* **RECORDS PROVIDED**
---*---

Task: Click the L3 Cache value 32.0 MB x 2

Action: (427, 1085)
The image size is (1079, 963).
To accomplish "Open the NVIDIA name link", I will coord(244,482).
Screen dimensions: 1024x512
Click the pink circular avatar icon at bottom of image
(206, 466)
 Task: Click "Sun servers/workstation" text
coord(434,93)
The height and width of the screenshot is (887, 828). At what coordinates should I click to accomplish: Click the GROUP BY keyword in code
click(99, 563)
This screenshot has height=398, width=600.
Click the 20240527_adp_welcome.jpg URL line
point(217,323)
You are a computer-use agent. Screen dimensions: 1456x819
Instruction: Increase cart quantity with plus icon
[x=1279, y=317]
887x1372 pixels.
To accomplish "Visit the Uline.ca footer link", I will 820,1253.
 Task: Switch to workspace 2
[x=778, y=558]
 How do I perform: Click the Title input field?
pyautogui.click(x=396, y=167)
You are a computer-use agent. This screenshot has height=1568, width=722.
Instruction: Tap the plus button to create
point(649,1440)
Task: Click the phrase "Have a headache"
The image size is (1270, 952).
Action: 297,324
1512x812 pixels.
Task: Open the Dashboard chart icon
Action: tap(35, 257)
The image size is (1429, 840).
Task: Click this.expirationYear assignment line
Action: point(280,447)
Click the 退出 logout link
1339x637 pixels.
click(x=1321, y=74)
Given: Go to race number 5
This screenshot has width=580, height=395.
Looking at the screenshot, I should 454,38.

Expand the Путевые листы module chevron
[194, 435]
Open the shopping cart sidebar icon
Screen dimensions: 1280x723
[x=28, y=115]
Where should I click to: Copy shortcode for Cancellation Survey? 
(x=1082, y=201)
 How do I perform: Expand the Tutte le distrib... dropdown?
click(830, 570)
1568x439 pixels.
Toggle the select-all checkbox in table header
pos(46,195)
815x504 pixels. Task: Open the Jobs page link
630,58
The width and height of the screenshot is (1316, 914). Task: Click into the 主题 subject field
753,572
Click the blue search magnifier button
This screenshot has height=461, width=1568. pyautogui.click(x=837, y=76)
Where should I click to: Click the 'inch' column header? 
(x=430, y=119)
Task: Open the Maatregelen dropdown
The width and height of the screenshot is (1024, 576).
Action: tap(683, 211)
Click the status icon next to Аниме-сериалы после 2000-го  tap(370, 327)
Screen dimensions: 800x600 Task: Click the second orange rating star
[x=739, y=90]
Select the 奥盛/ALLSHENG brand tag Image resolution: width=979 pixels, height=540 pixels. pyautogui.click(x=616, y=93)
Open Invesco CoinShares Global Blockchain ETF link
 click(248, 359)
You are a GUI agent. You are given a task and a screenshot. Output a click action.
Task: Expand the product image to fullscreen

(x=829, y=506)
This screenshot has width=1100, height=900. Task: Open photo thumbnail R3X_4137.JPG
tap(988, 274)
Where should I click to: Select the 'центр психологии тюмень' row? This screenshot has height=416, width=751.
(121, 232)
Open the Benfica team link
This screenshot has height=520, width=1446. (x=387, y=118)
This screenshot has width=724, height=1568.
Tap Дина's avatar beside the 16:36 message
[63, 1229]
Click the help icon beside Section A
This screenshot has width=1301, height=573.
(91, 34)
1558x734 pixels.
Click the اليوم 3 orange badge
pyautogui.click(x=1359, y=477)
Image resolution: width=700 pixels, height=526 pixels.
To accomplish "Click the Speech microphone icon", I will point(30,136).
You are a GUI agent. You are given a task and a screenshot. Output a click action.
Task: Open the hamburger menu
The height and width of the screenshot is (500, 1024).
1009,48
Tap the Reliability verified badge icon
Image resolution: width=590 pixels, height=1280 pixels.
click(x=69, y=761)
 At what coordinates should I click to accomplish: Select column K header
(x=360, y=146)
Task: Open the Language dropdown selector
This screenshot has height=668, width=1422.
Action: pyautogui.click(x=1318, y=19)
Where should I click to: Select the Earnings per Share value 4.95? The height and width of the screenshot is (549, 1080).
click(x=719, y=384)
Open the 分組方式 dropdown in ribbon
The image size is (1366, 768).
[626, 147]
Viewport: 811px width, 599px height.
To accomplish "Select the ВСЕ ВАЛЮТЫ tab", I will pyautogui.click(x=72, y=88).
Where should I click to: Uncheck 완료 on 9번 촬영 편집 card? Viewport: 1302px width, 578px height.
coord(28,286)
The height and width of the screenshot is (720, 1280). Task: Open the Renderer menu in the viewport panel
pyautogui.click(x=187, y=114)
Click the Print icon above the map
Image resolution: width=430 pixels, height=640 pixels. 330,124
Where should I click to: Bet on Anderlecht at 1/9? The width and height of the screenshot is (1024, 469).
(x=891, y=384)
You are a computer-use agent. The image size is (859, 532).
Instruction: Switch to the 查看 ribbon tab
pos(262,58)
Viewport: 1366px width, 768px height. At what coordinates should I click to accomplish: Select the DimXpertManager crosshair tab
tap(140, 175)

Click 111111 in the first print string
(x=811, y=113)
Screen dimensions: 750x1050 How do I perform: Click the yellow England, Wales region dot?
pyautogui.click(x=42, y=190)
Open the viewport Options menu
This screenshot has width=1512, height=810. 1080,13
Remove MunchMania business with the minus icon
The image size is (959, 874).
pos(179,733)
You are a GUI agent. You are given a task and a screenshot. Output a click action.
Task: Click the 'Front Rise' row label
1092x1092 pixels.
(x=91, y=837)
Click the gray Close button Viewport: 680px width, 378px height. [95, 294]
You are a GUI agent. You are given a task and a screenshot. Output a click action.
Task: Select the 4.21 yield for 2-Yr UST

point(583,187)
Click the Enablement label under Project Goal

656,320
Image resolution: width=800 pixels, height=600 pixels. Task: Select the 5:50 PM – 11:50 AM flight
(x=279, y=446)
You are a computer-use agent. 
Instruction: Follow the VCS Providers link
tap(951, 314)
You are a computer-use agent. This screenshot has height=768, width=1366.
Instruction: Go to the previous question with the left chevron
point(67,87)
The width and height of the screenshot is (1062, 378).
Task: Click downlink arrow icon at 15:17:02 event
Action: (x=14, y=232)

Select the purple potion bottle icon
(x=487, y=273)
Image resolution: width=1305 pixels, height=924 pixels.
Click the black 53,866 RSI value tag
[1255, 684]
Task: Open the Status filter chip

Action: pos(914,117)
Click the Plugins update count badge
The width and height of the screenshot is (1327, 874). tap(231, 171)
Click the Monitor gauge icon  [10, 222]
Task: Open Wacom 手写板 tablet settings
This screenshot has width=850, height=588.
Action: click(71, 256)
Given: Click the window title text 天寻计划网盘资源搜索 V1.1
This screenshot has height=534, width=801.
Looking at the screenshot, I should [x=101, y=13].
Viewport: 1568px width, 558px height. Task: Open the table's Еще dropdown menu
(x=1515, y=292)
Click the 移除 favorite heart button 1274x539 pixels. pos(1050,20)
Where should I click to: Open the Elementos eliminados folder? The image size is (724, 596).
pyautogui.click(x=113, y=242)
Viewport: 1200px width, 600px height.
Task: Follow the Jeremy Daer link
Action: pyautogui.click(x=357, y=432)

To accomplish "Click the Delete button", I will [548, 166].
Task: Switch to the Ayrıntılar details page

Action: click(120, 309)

---*---

* **EXERCISE DIRECTIONS**
Print each line above exactly as it stands.

* **ANSWER SECTION**
Task: Click the L3 Cache value 32.0 MB x 2

Action: (427, 1085)
The image size is (1079, 963).
To accomplish "Open the NVIDIA name link", I will coord(244,482).
Screen dimensions: 1024x512
Click the pink circular avatar icon at bottom of image
(206, 466)
 Task: Click "Sun servers/workstation" text
coord(434,93)
The height and width of the screenshot is (887, 828). At what coordinates should I click to accomplish: Click the GROUP BY keyword in code
click(99, 563)
This screenshot has height=398, width=600.
Click the 20240527_adp_welcome.jpg URL line
point(217,323)
You are a computer-use agent. Screen dimensions: 1456x819
Instruction: Increase cart quantity with plus icon
[x=1279, y=317]
887x1372 pixels.
To accomplish "Visit the Uline.ca footer link", I will 820,1253.
 Task: Switch to workspace 2
[x=778, y=558]
 How do I perform: Click the Title input field?
pyautogui.click(x=396, y=167)
You are a computer-use agent. This screenshot has height=1568, width=722.
Instruction: Tap the plus button to create
point(649,1440)
Task: Click the phrase "Have a headache"
The image size is (1270, 952).
Action: 297,324
1512x812 pixels.
Task: Open the Dashboard chart icon
Action: tap(35, 257)
The image size is (1429, 840).
Task: Click this.expirationYear assignment line
Action: point(280,447)
Click the 退出 logout link
1339x637 pixels.
click(x=1321, y=74)
Given: Go to race number 5
This screenshot has width=580, height=395.
Looking at the screenshot, I should 454,38.

Expand the Путевые листы module chevron
[194, 435]
Open the shopping cart sidebar icon
Screen dimensions: 1280x723
[x=28, y=115]
Where should I click to: Copy shortcode for Cancellation Survey? 
(x=1082, y=201)
 How do I perform: Expand the Tutte le distrib... dropdown?
click(830, 570)
1568x439 pixels.
Toggle the select-all checkbox in table header
pos(46,195)
815x504 pixels. Task: Open the Jobs page link
630,58
The width and height of the screenshot is (1316, 914). Task: Click into the 主题 subject field
753,572
Click the blue search magnifier button
This screenshot has height=461, width=1568. pyautogui.click(x=837, y=76)
Where should I click to: Click the 'inch' column header? 
(x=430, y=119)
Task: Open the Maatregelen dropdown
The width and height of the screenshot is (1024, 576).
Action: tap(683, 211)
Click the status icon next to Аниме-сериалы после 2000-го  tap(370, 327)
Screen dimensions: 800x600 Task: Click the second orange rating star
[x=739, y=90]
Select the 奥盛/ALLSHENG brand tag Image resolution: width=979 pixels, height=540 pixels. pyautogui.click(x=616, y=93)
Open Invesco CoinShares Global Blockchain ETF link
 click(248, 359)
You are a GUI agent. You are given a task and a screenshot. Output a click action.
Task: Expand the product image to fullscreen

(x=829, y=506)
This screenshot has width=1100, height=900. Task: Open photo thumbnail R3X_4137.JPG
tap(988, 274)
Where should I click to: Select the 'центр психологии тюмень' row? This screenshot has height=416, width=751.
(121, 232)
Open the Benfica team link
This screenshot has height=520, width=1446. (x=387, y=118)
This screenshot has width=724, height=1568.
Tap Дина's avatar beside the 16:36 message
[63, 1229]
Click the help icon beside Section A
This screenshot has width=1301, height=573.
(91, 34)
1558x734 pixels.
Click the اليوم 3 orange badge
pyautogui.click(x=1359, y=477)
Image resolution: width=700 pixels, height=526 pixels.
To accomplish "Click the Speech microphone icon", I will point(30,136).
You are a GUI agent. You are given a task and a screenshot. Output a click action.
Task: Open the hamburger menu
The height and width of the screenshot is (500, 1024).
1009,48
Tap the Reliability verified badge icon
Image resolution: width=590 pixels, height=1280 pixels.
click(x=69, y=761)
 At what coordinates should I click to accomplish: Select column K header
(x=360, y=146)
Task: Open the Language dropdown selector
This screenshot has height=668, width=1422.
Action: pyautogui.click(x=1318, y=19)
Where should I click to: Select the Earnings per Share value 4.95? The height and width of the screenshot is (549, 1080).
click(x=719, y=384)
Open the 分組方式 dropdown in ribbon
The image size is (1366, 768).
[626, 147]
Viewport: 811px width, 599px height.
To accomplish "Select the ВСЕ ВАЛЮТЫ tab", I will pyautogui.click(x=72, y=88).
Where should I click to: Uncheck 완료 on 9번 촬영 편집 card? Viewport: 1302px width, 578px height.
coord(28,286)
The height and width of the screenshot is (720, 1280). Task: Open the Renderer menu in the viewport panel
pyautogui.click(x=187, y=114)
Click the Print icon above the map
Image resolution: width=430 pixels, height=640 pixels. 330,124
Where should I click to: Bet on Anderlecht at 1/9? The width and height of the screenshot is (1024, 469).
(x=891, y=384)
You are a computer-use agent. The image size is (859, 532).
Instruction: Switch to the 查看 ribbon tab
pos(262,58)
Viewport: 1366px width, 768px height. At what coordinates should I click to accomplish: Select the DimXpertManager crosshair tab
tap(140, 175)

Click 111111 in the first print string
(x=811, y=113)
Screen dimensions: 750x1050 How do I perform: Click the yellow England, Wales region dot?
pyautogui.click(x=42, y=190)
Open the viewport Options menu
This screenshot has width=1512, height=810. 1080,13
Remove MunchMania business with the minus icon
The image size is (959, 874).
pos(179,733)
You are a GUI agent. You are given a task and a screenshot. Output a click action.
Task: Click the 'Front Rise' row label
1092x1092 pixels.
(x=91, y=837)
Click the gray Close button Viewport: 680px width, 378px height. [95, 294]
You are a GUI agent. You are given a task and a screenshot. Output a click action.
Task: Select the 4.21 yield for 2-Yr UST

point(583,187)
Click the Enablement label under Project Goal

656,320
Image resolution: width=800 pixels, height=600 pixels. Task: Select the 5:50 PM – 11:50 AM flight
(x=279, y=446)
You are a computer-use agent. 
Instruction: Follow the VCS Providers link
tap(951, 314)
You are a computer-use agent. This screenshot has height=768, width=1366.
Instruction: Go to the previous question with the left chevron
point(67,87)
The width and height of the screenshot is (1062, 378).
Task: Click downlink arrow icon at 15:17:02 event
Action: (x=14, y=232)

Select the purple potion bottle icon
(x=487, y=273)
Image resolution: width=1305 pixels, height=924 pixels.
Click the black 53,866 RSI value tag
[1255, 684]
Task: Open the Status filter chip

Action: pos(914,117)
Click the Plugins update count badge
The width and height of the screenshot is (1327, 874). tap(231, 171)
Click the Monitor gauge icon  [10, 222]
Task: Open Wacom 手写板 tablet settings
This screenshot has width=850, height=588.
Action: click(71, 256)
Given: Click the window title text 天寻计划网盘资源搜索 V1.1
This screenshot has height=534, width=801.
Looking at the screenshot, I should [x=101, y=13].
Viewport: 1568px width, 558px height. Task: Open the table's Еще dropdown menu
(x=1515, y=292)
Click the 移除 favorite heart button 1274x539 pixels. pos(1050,20)
Where should I click to: Open the Elementos eliminados folder? The image size is (724, 596).
pyautogui.click(x=113, y=242)
Viewport: 1200px width, 600px height.
Task: Follow the Jeremy Daer link
Action: pyautogui.click(x=357, y=432)

To accomplish "Click the Delete button", I will [548, 166].
Task: Switch to the Ayrıntılar details page

Action: click(120, 309)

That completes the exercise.